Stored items
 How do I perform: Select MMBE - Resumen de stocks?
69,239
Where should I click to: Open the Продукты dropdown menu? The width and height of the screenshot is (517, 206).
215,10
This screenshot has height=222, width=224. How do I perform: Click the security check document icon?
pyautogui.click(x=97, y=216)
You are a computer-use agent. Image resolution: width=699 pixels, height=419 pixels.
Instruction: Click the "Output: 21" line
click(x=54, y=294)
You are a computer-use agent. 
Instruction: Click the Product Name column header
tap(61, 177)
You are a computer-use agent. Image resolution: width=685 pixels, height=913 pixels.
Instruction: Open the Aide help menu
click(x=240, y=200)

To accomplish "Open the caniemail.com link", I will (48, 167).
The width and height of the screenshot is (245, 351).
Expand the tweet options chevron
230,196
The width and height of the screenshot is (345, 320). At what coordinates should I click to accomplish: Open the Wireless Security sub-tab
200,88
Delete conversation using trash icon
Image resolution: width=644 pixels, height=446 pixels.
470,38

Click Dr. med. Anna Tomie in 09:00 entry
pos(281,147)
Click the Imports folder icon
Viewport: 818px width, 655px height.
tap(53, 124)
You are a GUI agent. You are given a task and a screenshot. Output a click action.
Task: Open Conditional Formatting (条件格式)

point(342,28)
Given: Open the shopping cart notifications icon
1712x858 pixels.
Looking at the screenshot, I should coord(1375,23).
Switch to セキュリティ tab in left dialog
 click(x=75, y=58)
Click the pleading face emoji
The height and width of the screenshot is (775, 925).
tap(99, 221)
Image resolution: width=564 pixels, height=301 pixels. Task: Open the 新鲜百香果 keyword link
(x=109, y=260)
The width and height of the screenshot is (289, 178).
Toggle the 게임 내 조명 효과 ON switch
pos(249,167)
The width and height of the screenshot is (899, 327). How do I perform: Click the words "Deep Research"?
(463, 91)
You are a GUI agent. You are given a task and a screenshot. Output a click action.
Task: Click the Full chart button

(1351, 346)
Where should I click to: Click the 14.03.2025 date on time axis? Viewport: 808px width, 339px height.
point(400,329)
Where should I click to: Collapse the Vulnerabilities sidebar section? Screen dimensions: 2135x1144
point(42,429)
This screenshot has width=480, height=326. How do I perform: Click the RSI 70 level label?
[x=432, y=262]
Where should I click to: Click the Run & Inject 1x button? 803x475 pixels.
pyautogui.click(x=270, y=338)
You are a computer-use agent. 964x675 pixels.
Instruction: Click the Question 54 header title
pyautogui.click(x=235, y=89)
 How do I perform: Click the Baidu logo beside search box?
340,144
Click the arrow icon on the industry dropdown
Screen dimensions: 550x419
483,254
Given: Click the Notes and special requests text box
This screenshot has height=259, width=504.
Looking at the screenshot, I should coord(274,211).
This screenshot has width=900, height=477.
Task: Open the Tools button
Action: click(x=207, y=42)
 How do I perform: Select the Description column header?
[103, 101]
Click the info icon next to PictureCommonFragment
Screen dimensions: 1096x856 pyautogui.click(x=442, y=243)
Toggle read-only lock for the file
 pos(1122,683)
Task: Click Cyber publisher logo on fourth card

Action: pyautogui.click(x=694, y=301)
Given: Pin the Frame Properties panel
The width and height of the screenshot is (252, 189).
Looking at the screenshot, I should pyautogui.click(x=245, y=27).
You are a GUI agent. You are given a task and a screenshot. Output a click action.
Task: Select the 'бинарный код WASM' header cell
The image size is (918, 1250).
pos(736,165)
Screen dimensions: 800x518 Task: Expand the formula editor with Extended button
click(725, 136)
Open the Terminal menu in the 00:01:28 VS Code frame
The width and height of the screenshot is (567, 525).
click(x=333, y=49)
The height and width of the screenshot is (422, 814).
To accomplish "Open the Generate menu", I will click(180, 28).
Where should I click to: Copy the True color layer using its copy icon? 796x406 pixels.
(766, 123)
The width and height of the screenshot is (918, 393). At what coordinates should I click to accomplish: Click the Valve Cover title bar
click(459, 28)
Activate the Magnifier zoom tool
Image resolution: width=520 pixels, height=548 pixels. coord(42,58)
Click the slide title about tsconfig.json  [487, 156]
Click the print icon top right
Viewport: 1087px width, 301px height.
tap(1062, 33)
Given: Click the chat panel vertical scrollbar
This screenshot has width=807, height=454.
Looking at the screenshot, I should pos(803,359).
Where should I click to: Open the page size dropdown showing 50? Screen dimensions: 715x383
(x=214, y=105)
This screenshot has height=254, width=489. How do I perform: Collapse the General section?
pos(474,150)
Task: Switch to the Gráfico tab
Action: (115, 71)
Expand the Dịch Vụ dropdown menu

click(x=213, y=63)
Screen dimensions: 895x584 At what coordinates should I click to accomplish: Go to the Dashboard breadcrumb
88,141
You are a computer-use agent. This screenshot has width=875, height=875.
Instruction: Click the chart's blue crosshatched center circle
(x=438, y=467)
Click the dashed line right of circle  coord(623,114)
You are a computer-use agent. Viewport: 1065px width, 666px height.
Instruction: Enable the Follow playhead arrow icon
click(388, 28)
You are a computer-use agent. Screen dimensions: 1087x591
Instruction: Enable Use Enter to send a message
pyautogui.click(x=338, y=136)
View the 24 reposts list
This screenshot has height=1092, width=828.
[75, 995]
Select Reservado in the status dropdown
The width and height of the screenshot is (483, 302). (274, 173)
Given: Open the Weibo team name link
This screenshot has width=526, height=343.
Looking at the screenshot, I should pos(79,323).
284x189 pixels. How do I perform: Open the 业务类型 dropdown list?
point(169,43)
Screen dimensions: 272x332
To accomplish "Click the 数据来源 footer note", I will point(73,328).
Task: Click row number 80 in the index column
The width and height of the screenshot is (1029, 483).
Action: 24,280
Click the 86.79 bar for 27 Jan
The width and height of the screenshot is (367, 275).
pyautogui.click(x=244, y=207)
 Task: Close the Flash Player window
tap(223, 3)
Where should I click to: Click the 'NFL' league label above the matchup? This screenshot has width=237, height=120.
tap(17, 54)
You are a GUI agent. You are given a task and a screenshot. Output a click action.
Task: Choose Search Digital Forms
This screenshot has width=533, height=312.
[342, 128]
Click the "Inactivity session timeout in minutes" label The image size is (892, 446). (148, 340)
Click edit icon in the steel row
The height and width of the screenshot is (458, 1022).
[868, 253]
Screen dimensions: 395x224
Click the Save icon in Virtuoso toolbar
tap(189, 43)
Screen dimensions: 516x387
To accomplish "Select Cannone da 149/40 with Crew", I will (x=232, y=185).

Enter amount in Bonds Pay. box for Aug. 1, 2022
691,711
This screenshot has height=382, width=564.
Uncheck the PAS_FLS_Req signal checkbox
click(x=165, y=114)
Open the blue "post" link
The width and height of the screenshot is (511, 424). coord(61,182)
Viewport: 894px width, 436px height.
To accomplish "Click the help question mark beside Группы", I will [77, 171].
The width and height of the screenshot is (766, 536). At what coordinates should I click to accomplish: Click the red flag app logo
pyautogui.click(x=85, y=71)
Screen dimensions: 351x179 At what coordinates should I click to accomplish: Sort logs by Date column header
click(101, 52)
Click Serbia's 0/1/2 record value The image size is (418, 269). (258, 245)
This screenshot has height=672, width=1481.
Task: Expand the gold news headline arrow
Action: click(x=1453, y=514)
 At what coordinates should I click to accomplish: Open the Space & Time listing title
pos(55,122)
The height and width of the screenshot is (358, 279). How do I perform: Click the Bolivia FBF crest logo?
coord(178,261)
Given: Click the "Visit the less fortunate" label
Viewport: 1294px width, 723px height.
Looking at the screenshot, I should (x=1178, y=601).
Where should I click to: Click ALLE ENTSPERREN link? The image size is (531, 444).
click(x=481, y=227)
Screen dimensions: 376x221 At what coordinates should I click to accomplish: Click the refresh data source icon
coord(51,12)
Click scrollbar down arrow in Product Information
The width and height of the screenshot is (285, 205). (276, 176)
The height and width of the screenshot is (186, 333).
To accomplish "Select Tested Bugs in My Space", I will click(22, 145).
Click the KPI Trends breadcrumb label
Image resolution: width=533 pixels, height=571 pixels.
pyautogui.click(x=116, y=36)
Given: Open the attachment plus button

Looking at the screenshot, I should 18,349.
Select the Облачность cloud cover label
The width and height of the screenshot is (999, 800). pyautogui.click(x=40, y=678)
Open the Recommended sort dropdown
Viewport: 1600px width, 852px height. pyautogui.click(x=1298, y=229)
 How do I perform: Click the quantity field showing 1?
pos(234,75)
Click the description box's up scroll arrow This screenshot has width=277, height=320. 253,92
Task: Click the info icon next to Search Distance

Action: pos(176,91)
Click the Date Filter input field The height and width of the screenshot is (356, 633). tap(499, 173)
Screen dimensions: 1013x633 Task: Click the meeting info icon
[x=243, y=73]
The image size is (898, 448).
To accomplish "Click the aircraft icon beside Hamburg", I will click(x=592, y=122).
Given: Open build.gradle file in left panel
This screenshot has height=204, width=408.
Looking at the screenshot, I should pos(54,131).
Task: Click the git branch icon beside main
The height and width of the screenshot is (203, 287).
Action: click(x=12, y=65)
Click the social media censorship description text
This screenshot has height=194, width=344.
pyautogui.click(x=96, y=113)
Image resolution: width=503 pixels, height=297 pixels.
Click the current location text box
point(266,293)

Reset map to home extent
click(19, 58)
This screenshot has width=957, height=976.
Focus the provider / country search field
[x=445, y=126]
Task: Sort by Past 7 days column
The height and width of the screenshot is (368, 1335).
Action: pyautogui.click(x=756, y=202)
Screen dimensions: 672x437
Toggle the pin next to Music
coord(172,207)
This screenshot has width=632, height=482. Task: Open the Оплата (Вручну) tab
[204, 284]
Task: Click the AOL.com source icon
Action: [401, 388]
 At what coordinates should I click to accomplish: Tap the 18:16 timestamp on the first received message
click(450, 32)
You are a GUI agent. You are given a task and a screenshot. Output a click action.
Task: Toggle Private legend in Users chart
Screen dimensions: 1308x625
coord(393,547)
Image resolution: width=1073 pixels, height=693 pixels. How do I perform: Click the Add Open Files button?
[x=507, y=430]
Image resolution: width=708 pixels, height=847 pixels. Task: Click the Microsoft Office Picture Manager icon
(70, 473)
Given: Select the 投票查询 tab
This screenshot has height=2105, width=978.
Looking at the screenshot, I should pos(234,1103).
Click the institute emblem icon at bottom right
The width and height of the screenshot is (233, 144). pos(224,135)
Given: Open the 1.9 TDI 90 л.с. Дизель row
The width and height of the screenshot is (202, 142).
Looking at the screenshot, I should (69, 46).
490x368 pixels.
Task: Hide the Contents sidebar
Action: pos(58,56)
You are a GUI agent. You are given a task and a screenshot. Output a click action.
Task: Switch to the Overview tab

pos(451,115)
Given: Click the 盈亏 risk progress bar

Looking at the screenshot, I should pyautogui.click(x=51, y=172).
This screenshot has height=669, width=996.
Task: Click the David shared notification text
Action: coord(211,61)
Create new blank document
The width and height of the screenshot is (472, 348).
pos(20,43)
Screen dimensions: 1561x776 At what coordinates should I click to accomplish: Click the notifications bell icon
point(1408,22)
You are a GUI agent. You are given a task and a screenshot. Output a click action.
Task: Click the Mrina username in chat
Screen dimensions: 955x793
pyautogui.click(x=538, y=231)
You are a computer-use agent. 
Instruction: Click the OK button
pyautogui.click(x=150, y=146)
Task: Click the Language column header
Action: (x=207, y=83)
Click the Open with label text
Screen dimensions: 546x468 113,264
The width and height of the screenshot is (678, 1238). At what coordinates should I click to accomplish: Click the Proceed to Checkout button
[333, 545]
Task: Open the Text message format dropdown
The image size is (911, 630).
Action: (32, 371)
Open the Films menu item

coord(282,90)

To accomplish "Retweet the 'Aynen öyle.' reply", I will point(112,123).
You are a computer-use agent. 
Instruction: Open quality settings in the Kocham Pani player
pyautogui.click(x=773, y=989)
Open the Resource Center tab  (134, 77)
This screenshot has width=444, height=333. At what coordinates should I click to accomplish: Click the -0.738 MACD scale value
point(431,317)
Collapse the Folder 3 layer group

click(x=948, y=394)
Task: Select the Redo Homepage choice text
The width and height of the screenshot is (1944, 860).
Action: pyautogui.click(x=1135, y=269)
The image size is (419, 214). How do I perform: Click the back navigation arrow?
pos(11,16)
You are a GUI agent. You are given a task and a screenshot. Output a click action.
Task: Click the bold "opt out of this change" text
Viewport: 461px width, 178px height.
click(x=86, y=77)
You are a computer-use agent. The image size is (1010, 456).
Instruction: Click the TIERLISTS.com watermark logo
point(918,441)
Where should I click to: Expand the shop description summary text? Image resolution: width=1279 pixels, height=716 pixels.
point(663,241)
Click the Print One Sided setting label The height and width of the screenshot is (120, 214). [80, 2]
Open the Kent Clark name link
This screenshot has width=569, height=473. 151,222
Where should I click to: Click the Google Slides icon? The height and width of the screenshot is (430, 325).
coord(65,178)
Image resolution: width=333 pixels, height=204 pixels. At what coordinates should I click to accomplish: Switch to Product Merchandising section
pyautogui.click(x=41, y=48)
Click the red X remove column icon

● **Brief**
Among the records above, find each line holding "chat" and list it.

● **Answer section**
Given: Click the chat panel vertical scrollbar
Task: Click the Mrina username in chat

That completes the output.